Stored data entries
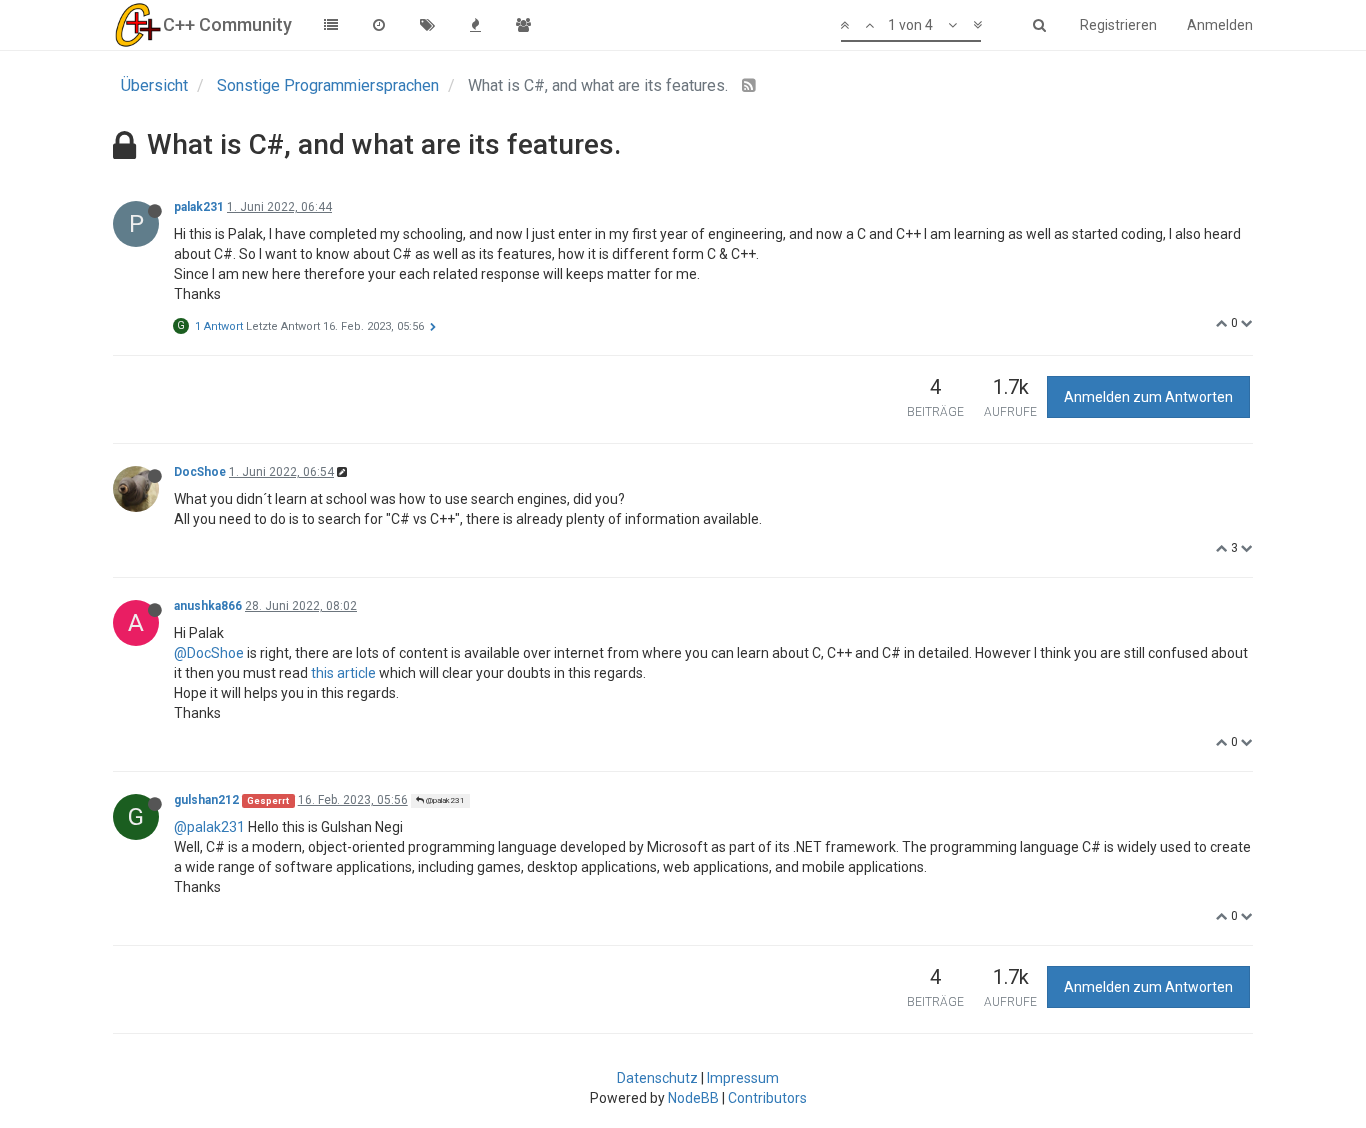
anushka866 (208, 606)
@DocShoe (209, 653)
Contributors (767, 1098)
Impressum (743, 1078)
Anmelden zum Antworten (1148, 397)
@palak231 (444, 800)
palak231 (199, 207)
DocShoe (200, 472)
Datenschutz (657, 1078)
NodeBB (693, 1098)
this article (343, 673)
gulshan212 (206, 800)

▶ **PROBLEM**: Your task is to retype all the entries exactly and leave out any pictures.

▶ **SOLUTION FOR THIS TASK**:
anushka866 (208, 606)
@DocShoe (209, 653)
Contributors (767, 1098)
Impressum (743, 1078)
Anmelden zum Antworten (1148, 397)
@palak231 (444, 800)
palak231 (199, 207)
DocShoe (200, 472)
Datenschutz (657, 1078)
NodeBB (693, 1098)
this article (343, 673)
gulshan212 (206, 800)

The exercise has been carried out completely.